What's the solution? Besides running the End 6! code on a site of your own, upgrade to Explorer 7, Firefox, or Opera and stop being one of the 35-50% of users on this broken system.
A typical crashing of IE6. This was was brought on by Crash IE.
Explorer Stacked Block Display
I didn't really find anything about this on the web, but found a solution to what appears to be just a buggy problem in Explorer for Windows. Yeah, big surprise, eh?
What I was doing was trying to have multiple table cells take on the display:block properties because I wanted a text link in there to span the whole cell for a button effect. Not a big deal really, since we do this all the time and it did indeed work fine... with the exception of Explorer 6.

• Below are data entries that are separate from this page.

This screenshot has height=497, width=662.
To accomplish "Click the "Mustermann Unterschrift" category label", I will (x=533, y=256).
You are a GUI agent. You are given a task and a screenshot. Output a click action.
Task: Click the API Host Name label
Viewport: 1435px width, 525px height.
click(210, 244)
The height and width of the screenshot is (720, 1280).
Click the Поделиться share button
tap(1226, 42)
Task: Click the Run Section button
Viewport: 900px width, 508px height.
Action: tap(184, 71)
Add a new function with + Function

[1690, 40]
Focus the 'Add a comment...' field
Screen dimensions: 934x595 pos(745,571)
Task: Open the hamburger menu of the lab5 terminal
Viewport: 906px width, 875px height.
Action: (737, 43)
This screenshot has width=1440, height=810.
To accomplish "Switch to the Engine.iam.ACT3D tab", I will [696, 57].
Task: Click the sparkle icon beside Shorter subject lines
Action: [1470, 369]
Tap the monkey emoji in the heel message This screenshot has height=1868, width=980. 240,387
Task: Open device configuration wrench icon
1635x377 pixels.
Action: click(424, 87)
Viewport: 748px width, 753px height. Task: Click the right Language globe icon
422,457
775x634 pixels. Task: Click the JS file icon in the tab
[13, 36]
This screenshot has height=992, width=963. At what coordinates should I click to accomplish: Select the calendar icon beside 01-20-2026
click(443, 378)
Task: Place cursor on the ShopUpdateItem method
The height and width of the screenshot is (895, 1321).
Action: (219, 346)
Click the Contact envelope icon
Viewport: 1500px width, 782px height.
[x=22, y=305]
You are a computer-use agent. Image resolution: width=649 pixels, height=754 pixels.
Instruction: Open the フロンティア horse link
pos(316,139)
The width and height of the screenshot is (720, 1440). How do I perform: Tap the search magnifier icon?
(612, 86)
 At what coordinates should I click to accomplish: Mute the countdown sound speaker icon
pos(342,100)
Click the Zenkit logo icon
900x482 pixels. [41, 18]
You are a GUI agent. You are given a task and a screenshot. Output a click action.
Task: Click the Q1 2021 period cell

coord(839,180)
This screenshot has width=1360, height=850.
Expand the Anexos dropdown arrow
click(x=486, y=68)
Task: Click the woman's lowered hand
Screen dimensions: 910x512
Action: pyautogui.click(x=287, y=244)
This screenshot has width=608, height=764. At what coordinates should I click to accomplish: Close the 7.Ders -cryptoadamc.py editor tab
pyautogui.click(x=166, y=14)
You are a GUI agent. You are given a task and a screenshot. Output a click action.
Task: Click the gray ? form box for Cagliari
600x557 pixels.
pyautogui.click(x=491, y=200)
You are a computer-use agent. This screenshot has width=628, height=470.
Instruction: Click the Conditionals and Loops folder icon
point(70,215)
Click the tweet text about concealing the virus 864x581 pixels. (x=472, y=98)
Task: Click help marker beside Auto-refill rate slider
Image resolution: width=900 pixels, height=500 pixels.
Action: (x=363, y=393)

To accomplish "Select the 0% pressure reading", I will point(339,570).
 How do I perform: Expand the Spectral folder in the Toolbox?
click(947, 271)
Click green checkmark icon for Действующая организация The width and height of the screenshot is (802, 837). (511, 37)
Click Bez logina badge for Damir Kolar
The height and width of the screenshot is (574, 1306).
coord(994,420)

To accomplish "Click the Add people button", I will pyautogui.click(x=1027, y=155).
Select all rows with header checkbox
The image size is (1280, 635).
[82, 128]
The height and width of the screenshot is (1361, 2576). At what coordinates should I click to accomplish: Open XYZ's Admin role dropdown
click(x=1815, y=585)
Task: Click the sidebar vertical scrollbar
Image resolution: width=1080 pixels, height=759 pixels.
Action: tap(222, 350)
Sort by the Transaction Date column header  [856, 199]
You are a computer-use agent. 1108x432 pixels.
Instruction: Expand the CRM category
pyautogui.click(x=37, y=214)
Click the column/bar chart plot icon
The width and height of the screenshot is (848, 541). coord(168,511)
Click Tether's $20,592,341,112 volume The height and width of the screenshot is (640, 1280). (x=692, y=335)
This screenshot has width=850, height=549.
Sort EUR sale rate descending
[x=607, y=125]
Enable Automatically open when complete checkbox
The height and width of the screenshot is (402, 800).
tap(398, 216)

In IE, the first row with a single cell in it worked fine. It was all the rows after that in the table which would not alter their display properties to 'block'. I thought I was maybe doing something wrong but really, the damn thing checked out in Firefox, Opera, and Safari without a problem. It even worked for Explorer 5.2 in Apple OS X. Looked like hell overall, but the functionality was there.
So, I gave up on trying to figure out if I did anything wrong and made due with the fact that I needed to have this work with 85% of my viewing audience. The solution? Make each row a separate table. It's a lot of wasted code and dumber than having a monkey direct traffic, but really, that was the only reasonable solution I could find. Grrr, Explorer, Grrr.
On a somewhat related note, I've been testing out a lot of my sites with Explorer 7 and they seem to be working fine. So, at the very least, all the broken crap in Explorer 6 is being carried up to Explorer 7 for backwards compatibility. Hoowah.